Oleh karena itu aku mengorbankan diri, bahkan oleh orang-orang, ada yang menganggapku, kalau aku sedang menjual tubuhku pada Inder, dengan minta mahar 100 juta dan juga membiayai kuliah.
Tapi…mengorbankan diri pada orang ganteng itu tak rugi. Itu menurut Inggit, adikku. Lagi pula…aku berharap suatu saat nanti Inder akan mencintaiku.
Kalau di likir-pikir. Aku memang secara tidak langsung menjual diriku sendiri. Tapi mau bagaimana lagi, aku gak punya uang untuk melanjutkan kuliah. Apalagi biaya sekolah kebidanan itu tidaklah sedikit. Sedangkan Emakku hanya seorang janda yang kerja sehari-harinya menjaga toko. Belum lagi kedua adikku yang keduanya.

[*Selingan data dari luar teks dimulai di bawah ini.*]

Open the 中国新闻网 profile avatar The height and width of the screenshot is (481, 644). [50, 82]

Ringgit, atau yang biasa dipanggil Inggit untungnya sudah lulus S1, dan sekarang ia sudah bekerja di salah satu bank. Gadis cantik yang umurnya hanya selisih satu tahun lebih beberapa bulan itu memang mempunya kecerdasan diatas rata-rata. Karenanya ia menempuh S-1 dengan kecepatan.
Dan adikku Dirham, adik bungsu laki-lakiku, dia masih kuliah di semester 2. Saat ini hanya Inggit yang bisa memberikan uang untuk Emak.

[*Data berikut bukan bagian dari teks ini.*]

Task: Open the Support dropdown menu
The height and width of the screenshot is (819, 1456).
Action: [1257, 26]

Kalau aku…aku hanya bisa beri sekedarnya, sebab bayaran kuliahku saja tiap semesternya sudah besar. Belum lagi buat biaya lainnya. Yang tak banyak orang ketahui.
"Din. Kamu bertapa di dalam?"
Aku terkejut saat mendengar pintu kamar mandi digedor dengan kuat.
"Din? Lama amat. Kamu sengaja, ya?"
Dih, gak sabaran amat sih.
Aku pura-pura menyiram kloset. Agar nampak habis buang air.
"Kenapa? Kamu menghindar?" Setelah membuka pintu ia langsung menyemprotku.
"B-bukan begitu—"
"Kamu takut? Atau kamu…."
Aku hanya berdecak kesal. Heran, laki-laki kok banyak omongnya.
"Aku gak menghindar, kok." Aku berjalan melewatinya, menuju ranjang.
"Aku pikir, kau mau menikahiku hanya sebatas tujuan saja, sama sepertiku. Tak perlu berperan jadi suami, atau jadi istri. Apalagi—"
"Enak saja kalau gitu." Inder motong cepat.
Keningku mengkerut.
"Aku sudah membayarmu mahal. Tapi aku tak bisa berbuat apapun denganmu. Kamu pikir ini film, yang hanya aku anggurkan istri di malam pertamanya meskipun tak mencintainya. Namun ia akan menyentuhnya saat ia mulai suka. Ih, tidak, aku bukan pria semacam itu."
Panjang sekali penjelasannya.
"Bukan itu maksudku." Saat ini aku sudah duduk kembali di ranjang yang tadi aku duduki.
"Apa?" Inder ikut duduk. Memberikan tatapan tajam.
"Bukankah, kau punya kekasih kalau gak salah?" Aku menatapnya dengan mata memicing.